With the latest accommodative signals from Washington and the new Afghan President on Pakistan’s role in Afghanistan, we will face problems as the US completes the process of troop withdrawals by 2016. We will continue to have differences over US policies in West Asia. US policies towards Iran have affected our energy security scenario by preventing investment by our companies in the Iranian hydrocarbon fields. We had a paragraph on Iran in the joint statement in Washington, clearly at US insistence, which the Iranians would have noted with some displeasure. While the US supports India’s permanent membership of the UN Security Council, the support remains on paper as the US is not politically ready to promote the expansion of the Council. On the issue of reforms of the global institutions too, we will continue to face US recalcitrance, although these issues do not concern India alone and affect the interests of some other major countries too.

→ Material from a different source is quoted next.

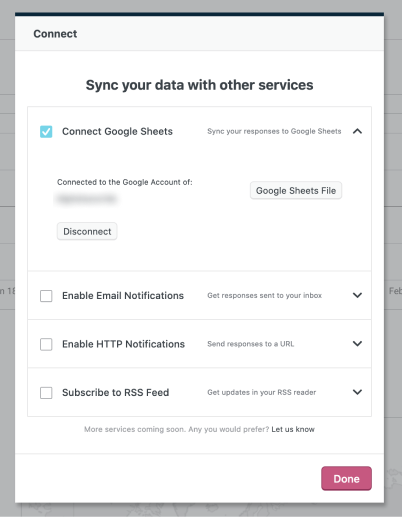
Task: Follow the Let us know link
Action: [293, 429]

Apart from the ceremonial part which has a political significance of its own, the US will expect the Obama visit to yield some visible results. This would be necessary to justify his second visit to India as President. Our side will also need to justify the invitation to Obama by demonstrating some significant results, failing which the usual criticisms on both sides will surface. On our side, there will be talk of a crucial opportunity missed, and on the US side, lack of clarity in India about how far it wants to go with the US strategically and be a real partner. It is certain that the Defence Cooperation Framework Agreement will be extended for another 10 years, with more ambitious content, including more military exercises. The US hopes for at least one joint defence manufacturing project to be announced during the visit as a start. From Defence Minister Parrikar’s public remarks, it seems something may be announced in this area, It will be interesting to see if anything is announced on naval technologies following the joint statement issued during Modi’s Washington visit. To the Americans, the Indian side now seems more open to discussing the three stalled foundational agreements, though any agreement is unlikely for the time being. Discussions on a Bilateral Investment Treaty are likely to continue for some time. Obama will not be able to give satisfaction on either the UNSC permanent membership or that of the export control organisations or reform of global institutions during his visit. On the nuclear issue, the contours of some understanding are emerging, but whether an agreement can be concluded in time remains uncertain.
While Prime Minister Modi is manifestly keen to forge stronger ties with the US, he will be mindful of maintaining a balance in our external relations. He has already reached out to China and expects to visit that country this year to maintain the momentum of improving ties and economic cooperation with it. He sent strong signals to President Putin during the latter’s visit to India in December about the value he attaches to India-Russia relations, about which the Russians are reportedly very pleased. Any thinking in some circles in India that Modi has chosen to strategically lean towards the US at the cost of our other relationships would be misreading his intentions. Modi is strengthening India’s strategic autonomy by forging stronger understandings with all our major partners by giving them stakes in India’s economic development. Modi is not thinking of taking sides but working with all sides pragmatically.
At the end of the day, India and the US have to find common ground to protect their respective interests, which is happening and should be pursued further.